→ Data extract:
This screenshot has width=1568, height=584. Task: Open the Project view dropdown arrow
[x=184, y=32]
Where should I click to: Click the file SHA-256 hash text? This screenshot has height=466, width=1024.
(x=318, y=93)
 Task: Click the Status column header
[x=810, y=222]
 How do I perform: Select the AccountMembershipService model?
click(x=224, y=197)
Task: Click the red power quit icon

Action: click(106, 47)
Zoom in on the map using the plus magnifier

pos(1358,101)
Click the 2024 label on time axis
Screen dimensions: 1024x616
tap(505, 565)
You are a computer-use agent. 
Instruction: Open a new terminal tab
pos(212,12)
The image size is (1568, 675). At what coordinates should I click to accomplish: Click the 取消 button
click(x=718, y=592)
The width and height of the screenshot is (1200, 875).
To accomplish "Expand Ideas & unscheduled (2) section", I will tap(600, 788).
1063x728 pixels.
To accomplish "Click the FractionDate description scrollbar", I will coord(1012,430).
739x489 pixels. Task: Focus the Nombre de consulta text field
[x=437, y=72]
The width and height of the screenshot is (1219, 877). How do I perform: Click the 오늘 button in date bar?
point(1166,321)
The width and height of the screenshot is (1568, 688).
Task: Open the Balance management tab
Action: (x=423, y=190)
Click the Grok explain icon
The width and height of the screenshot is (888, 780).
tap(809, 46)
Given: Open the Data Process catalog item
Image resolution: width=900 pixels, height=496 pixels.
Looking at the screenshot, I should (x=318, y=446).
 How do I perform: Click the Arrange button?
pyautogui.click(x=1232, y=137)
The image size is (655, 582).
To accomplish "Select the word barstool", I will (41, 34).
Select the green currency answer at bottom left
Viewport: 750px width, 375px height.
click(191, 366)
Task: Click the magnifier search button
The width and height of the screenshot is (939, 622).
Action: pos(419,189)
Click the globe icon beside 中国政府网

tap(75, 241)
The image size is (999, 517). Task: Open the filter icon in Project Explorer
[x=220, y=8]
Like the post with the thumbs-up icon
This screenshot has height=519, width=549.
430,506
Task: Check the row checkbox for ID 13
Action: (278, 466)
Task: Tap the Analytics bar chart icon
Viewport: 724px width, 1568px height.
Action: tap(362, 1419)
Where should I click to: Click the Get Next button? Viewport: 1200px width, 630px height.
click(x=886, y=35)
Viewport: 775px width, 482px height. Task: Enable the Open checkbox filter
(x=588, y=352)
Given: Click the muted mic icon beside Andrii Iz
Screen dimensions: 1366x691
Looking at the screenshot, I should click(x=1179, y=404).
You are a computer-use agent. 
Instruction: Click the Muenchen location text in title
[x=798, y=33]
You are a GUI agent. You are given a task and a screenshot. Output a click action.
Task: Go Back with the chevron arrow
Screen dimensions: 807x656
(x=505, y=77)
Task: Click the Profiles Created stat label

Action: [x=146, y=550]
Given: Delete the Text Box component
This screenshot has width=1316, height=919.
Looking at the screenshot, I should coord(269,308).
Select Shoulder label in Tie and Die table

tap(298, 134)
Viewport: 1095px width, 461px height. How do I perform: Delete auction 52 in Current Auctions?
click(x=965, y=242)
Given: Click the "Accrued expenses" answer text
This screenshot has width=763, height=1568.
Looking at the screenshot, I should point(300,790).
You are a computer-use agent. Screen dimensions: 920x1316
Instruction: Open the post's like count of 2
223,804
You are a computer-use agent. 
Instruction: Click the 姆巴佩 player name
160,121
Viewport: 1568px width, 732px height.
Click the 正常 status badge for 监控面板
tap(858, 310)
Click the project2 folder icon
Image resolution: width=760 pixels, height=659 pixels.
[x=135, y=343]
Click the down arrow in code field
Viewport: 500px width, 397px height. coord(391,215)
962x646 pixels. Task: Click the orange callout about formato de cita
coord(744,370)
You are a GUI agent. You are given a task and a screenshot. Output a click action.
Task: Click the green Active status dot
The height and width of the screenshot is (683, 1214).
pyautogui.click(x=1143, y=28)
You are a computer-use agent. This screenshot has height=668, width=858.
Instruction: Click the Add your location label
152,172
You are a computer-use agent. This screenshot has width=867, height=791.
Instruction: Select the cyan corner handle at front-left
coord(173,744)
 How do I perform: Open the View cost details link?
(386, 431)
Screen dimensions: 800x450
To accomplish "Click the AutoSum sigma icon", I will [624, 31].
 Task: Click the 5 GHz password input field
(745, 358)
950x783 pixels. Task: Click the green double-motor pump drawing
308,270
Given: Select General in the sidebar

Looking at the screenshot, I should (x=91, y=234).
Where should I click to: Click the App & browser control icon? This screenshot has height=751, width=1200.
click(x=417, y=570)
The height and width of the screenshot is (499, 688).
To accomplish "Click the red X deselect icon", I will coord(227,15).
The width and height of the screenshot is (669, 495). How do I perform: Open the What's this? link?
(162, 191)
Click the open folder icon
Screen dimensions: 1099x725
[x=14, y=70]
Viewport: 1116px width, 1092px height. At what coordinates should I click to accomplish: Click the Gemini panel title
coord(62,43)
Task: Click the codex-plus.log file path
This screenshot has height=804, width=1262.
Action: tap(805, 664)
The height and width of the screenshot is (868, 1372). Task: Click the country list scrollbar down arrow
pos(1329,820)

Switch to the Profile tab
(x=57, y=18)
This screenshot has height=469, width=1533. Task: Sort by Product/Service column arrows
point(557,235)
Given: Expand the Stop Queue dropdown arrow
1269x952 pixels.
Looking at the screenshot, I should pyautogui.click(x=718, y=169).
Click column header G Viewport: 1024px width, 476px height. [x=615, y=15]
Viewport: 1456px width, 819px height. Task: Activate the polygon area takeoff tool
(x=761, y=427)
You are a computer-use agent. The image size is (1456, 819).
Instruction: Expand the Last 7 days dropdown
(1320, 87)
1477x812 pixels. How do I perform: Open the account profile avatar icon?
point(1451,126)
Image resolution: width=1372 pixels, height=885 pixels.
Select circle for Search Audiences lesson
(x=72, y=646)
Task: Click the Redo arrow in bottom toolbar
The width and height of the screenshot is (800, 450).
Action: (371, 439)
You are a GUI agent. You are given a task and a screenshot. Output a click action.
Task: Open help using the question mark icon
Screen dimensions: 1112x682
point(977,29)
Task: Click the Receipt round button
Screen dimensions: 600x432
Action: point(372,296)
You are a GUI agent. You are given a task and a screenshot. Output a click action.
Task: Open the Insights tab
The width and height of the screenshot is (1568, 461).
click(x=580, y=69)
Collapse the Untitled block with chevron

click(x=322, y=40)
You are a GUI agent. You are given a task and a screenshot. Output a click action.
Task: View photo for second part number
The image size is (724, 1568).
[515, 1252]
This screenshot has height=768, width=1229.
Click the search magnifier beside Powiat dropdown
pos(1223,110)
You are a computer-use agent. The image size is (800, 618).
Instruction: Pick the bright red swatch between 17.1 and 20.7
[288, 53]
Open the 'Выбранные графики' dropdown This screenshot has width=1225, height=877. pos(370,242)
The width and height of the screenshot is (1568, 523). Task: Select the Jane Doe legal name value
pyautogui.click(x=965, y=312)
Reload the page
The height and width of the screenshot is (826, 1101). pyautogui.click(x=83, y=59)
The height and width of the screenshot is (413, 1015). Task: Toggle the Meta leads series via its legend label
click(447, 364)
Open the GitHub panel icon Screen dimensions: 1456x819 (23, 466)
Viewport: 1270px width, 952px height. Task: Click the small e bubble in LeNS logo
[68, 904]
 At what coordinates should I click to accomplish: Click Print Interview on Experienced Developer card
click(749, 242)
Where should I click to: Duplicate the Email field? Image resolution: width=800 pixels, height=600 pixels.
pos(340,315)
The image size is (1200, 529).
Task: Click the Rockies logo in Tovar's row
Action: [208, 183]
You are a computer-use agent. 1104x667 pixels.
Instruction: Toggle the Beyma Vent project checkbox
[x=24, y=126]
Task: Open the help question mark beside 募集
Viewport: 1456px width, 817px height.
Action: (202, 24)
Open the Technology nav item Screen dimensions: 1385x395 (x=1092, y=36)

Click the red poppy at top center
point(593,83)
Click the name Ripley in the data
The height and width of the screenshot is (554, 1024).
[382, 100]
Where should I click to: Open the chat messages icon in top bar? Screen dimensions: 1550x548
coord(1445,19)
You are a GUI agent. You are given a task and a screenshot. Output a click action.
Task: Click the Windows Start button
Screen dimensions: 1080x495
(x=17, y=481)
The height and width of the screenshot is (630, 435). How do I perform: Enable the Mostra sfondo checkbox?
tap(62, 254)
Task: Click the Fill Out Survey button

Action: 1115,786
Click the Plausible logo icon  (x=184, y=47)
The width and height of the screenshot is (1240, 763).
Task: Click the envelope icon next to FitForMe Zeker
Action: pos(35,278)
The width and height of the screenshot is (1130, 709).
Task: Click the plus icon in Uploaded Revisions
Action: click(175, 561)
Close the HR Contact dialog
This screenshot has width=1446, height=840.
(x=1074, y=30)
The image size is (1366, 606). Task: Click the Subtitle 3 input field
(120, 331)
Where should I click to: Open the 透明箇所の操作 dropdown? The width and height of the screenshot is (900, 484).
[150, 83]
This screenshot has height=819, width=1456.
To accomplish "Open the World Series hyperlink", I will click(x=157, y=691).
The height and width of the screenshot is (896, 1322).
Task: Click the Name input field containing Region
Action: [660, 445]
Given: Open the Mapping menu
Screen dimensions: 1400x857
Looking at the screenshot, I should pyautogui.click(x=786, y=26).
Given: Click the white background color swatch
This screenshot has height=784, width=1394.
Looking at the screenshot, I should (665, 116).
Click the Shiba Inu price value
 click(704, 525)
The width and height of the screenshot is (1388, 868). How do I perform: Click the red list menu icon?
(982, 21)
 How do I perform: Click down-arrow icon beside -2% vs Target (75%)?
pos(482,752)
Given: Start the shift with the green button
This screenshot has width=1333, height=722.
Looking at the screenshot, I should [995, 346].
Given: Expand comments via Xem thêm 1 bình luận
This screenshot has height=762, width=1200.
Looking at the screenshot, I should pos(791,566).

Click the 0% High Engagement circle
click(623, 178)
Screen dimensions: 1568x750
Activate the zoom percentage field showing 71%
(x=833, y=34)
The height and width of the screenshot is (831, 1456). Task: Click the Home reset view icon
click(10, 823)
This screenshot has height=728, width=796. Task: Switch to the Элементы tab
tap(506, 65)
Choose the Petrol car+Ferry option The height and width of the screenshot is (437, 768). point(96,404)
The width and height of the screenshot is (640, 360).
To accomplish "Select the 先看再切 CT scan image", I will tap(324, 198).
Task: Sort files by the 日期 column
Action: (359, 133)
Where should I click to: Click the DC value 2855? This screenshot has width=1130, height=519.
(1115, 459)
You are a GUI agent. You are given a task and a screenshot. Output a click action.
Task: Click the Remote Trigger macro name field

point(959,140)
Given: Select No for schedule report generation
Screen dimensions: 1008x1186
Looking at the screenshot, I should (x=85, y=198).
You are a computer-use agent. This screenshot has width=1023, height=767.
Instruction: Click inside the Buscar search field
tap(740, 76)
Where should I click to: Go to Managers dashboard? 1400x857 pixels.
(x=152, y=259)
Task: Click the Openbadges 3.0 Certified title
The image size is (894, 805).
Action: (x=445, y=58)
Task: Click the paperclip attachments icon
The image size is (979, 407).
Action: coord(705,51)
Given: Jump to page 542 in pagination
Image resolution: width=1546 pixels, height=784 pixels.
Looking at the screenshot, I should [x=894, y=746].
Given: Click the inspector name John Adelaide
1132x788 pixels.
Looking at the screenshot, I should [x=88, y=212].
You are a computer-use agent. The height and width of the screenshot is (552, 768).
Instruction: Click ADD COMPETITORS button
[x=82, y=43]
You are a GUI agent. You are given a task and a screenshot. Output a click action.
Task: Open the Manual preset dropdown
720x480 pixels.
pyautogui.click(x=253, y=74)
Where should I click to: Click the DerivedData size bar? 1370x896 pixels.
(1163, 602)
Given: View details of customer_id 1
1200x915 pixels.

→ Task requirements:
Write out the lines above word for word, beginning with the line that contains "How do I perform: Click down-arrow" and continuing through the line that contains "tap(506, 65)".

→ Solution to this exercise:
 How do I perform: Click down-arrow icon beside -2% vs Target (75%)?
pos(482,752)
Given: Start the shift with the green button
This screenshot has width=1333, height=722.
Looking at the screenshot, I should [995, 346].
Given: Expand comments via Xem thêm 1 bình luận
This screenshot has height=762, width=1200.
Looking at the screenshot, I should pos(791,566).

Click the 0% High Engagement circle
click(623, 178)
Screen dimensions: 1568x750
Activate the zoom percentage field showing 71%
(x=833, y=34)
The height and width of the screenshot is (831, 1456). Task: Click the Home reset view icon
click(10, 823)
This screenshot has height=728, width=796. Task: Switch to the Элементы tab
tap(506, 65)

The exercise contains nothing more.